[Records supplied — start]

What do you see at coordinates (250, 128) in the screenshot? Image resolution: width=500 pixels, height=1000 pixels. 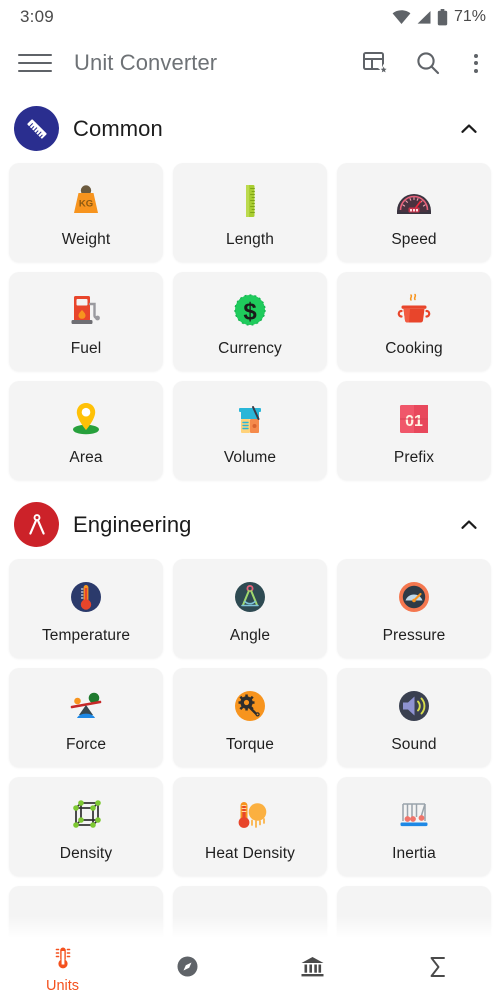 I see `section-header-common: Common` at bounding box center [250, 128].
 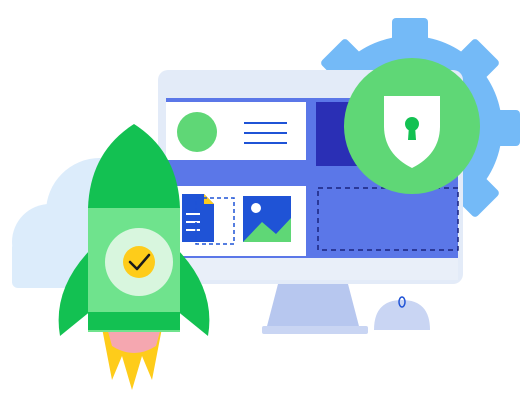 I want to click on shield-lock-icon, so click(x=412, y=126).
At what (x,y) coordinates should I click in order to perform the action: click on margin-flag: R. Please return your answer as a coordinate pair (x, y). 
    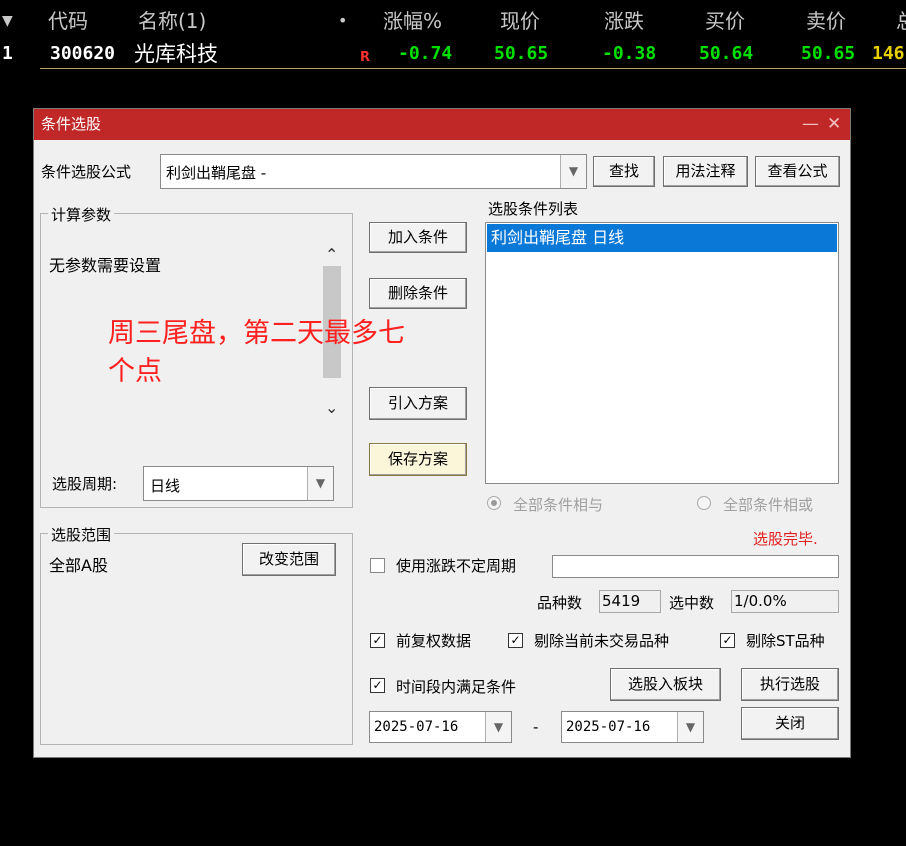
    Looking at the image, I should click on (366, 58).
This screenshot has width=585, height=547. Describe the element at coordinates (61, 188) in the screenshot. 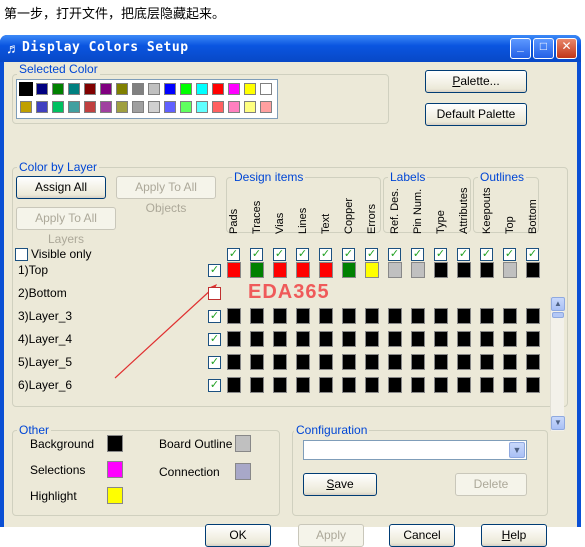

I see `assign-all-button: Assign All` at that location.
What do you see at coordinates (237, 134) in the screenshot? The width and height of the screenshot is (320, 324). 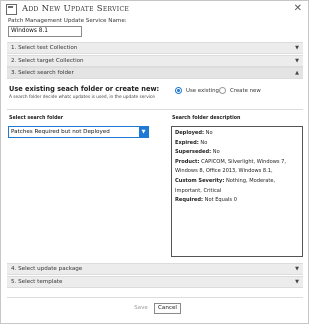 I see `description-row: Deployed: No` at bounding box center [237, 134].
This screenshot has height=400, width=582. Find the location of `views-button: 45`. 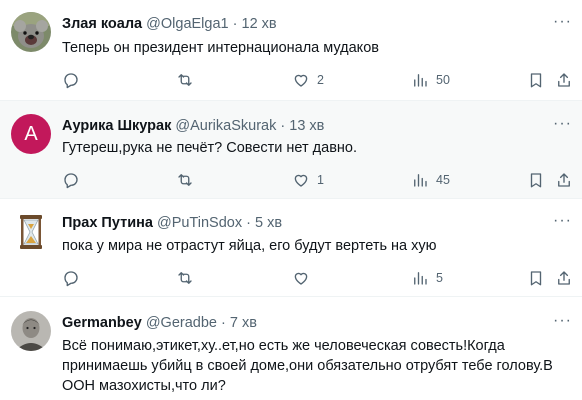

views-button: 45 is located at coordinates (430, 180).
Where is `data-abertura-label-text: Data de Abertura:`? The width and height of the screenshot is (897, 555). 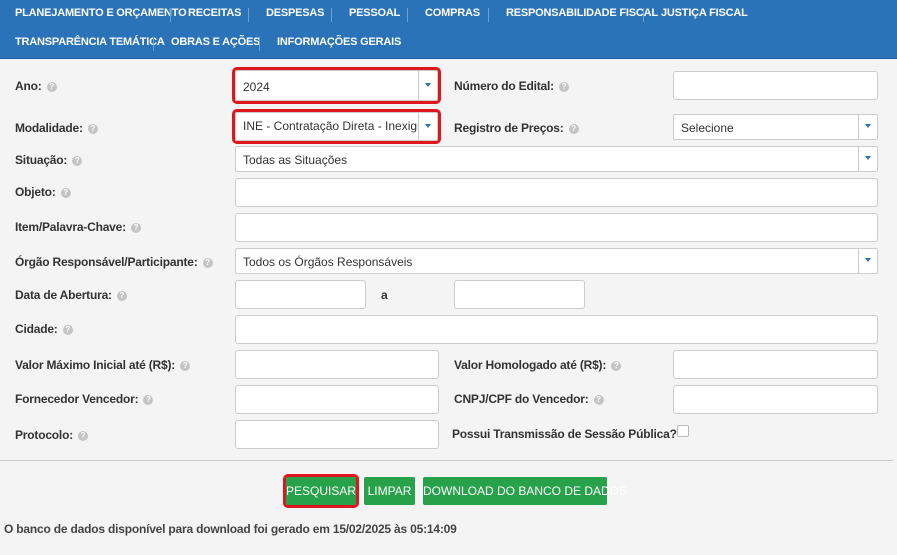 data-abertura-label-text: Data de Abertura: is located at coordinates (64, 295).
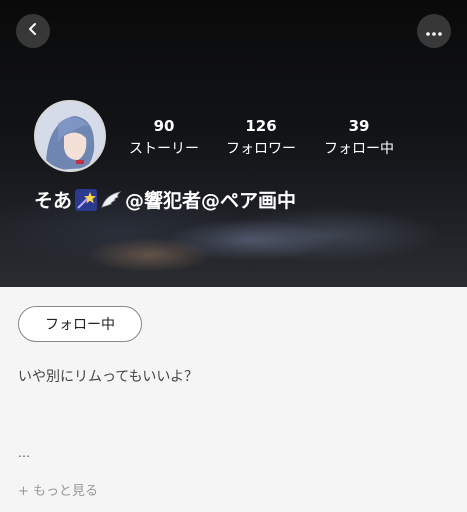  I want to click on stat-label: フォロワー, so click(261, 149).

[Records supplied — finish]

Directive: Copy out everything in the listing above from the line containing "This screenshot has height=400, width=582." down to the line containing "views-button: 45 is", including both of those lines. Leave the pictures out of your copy.

Written response:
This screenshot has height=400, width=582. Find the location of `views-button: 45`. 

views-button: 45 is located at coordinates (430, 180).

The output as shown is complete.